Sunday, July 10, 2005

Two poems - part two

Again, doesn't need a great deal of explaining... It's written for Nikki and our baby.

A Firework Display

Miracles don't happen enough.
We hear this all the time,
and maybe sometimes we believe it,
sometimes we're tempted to ask,
to beg for more.
But it's not true.
Miracles are living with us,
breathing with us, falling with rain,
growing like plants, flowing through rivers.


Waking up takes effort,
while miracles rise with the sun.
Waiting for your own
takes patience, takes desire,
belief.
Waiting for new life
to emerge and enrich,
To teach you lessons and learn,
is lighting a firework and standing well back.

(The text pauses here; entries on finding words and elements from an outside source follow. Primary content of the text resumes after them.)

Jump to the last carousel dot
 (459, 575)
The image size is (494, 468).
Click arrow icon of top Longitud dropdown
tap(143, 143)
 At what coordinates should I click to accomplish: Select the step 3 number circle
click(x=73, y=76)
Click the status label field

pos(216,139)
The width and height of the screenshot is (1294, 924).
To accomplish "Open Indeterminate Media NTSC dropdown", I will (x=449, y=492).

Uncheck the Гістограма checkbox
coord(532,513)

And every second of every day,
in every town on every continent,
this must happen - a fuse must be lit.
And every step back is a leap forward
with the universal,
the sacred.
Like lots of little lamps
being lit in the night,
the firework display begins.

Two poems - part one

This poem was written about the London bombings, on Thursday 7th July 2005. I don't think it needs much explaining, so I'll let it speak for itself.

The Altar Candles

Life can be stubbed out
like a candle on an altar.
But the altar has a life of it's own -
a constant flow,
a streaming queue of tapers
ready to replace the flames
with new ones.
There is always the sad wisps
from the quenched.
But there is always a match struck,
always a lighter flipped,
always a ready hand to
replace the lost.

And memory remains.
A swirling recall of lights
circling in the darkness,
living through what lingers.

A Quick Update

Just a few words to keep things up to date - the midwife appointment on Friday went really well - baby is wiggling around as much as ever, and is very healthy - the heartbeat is very strong and booming away at a good rate, their size seems to show the right growth rate for someone of their size and age, so everything is rather good - and Nik is still healthy, and by all accounts looking really good with it all - even on days when she doesn't feel it.

So things are fairly rosy in that department, and the stress of getting out of London from our offices on Thursday has quitened down - going back in to London will be an altogether new set of feelings, but its another story, and has to be done anyway.

Wednesday, July 06, 2005

Another week passes...

Another week passes - and the baby continues to wiggle around more than a bucket of worms.

The Stokke arrived the day after I posted the last message. And I was right, you know. It is fancy. So fancy that it took the two of us quite a while to put it all together and get the hang of just a few of the things it does... But it is very impressive.

And we now have some nice new furniture for me to put together (a wardrobe and chest of drawers)... So at least I won't get bored!

We have a midwife appointment on Friday afternoon, too, so I'll have another medical update on baby then... But all seems well - except for the fact that they seem to enjoy putting mummy through torture by sitting or lying in the wrong places, which means Nik's put through some really bad pain when they do it! When space runs out in there, I'm sure that the body has to adapt to cope with baby's demand, but this particular baby seems to want all the space it can get - and is happy to try and stretch mummy whichever way they can to get the space they want!